• **Page text**
-- Opening Marker --

Weakening, ballooning, and bursting of blood vessels can cause blood to leak into the brain with serious or fatal consequences. Cerebral aneurysms—bulging of arteries at weak spots—occur in 5–8% of the general population. Over a quarter of patients who have a hemorrhagic stroke die before reaching the hospital. Accurate prediction of hemorrhagic strokes that occur due to ruptured cerebral aneurysms depends on reliable mathematical models that analyze images from advanced medical scans.
Recently, Indian scientists have developed a patient-specific mathematical model to examine morphological parameters of aneurysms that influence rupture risk prior to surgery. The study was published in the journal Physics of Fluids. The authors developed high-fidelity, computational fluid dynamics (CFD) simulations based on patient CT (computed tomography) scans that predict blood flow parameters in aneurysms.
B. Jayanand Sudhir, MCh, a neurosurgeon at the Sree Chitra Tirunal Institute for Medical Sciences and Technology in Trivandrum and corresponding author of the study, said, “Since clinicians encounter these aneurysms at various growth stages, it motivated us to analyze internal carotid artery aneurysms. The current study is a sincere and systematic attempt to address the dynamics of blood flow at various stages to understand the initiation, progression, and rupture risk.”

-- Closing Marker --

• **Entries supplied**

-- Opening Marker --

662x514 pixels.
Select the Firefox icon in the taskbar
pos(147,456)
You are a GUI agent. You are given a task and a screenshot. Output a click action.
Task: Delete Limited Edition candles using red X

-- Closing Marker --

• **Action item**
Continue the article on predicting cerebral aneurysm rupture, starting right after its last paragraph.

• **Your response**
“This was feasible due to the access we had to the national supercomputing cluster for performing the computational fluid dynamics-based simulations,” said co-author B.S.V. Patnaik, PhD, a professor of applied mechanics at the Indian Institute of Technology, Madras.
“The novelty of this work lies in close collaboration and amalgamation of expertise from clinical and engineering backgrounds,” said Sudhir. “The aneurysm models were of different shapes, which helped us build and understand the complexity of flow structures in multilobed cerebral aneurysms.”
Earlier studies noted the significant clinical correlation of several image-based morphological indicators such as aspect ratio (AR) and size ratio (SR) of the aneurysm with the rupture mechanism. AR is defined as the ratio of the height and the width of the neck of the aneurysm, whereas SR is the maximum aneurysm height divided by the mean vessel diameter of all branches associated with the aneurysm. Together, AR and SR describe the shape and size of the aneurysm. However, the effect of these parameters on the flow of blood within the aneurysm (hemodynamics) is not clear.
“We found that with an increase in AR and SR, the maximum value of wall shear stress (WSS) near the aneurysm neck is increased. Oscillatory shear index (OSI) and relative residence time (RRT) values are also increased with an increase in AR and SR,” the authors noted.
The authors also observed that an aneurysm with a multilobed structure shows complex flow, low WSS, and higher residence time over the secondary lobe. Turbulence and vorticity near the neck of the aneurysm also increased with increased AR and SR. The researchers noted that although laminar flow was considered in most earlier computational studies, turbulent flow modeling increases the accuracy of rupture prediction.
The accuracy of the prediction may be further improved by considering mechano-biological factors that determine the growth and rupture of aneurysms. In upcoming work, the authors intend to develop a user-friendly software that predicts the rupture risks of aneurysms, to help clinicians and neurosurgeons prioritize and manage high-risk patients.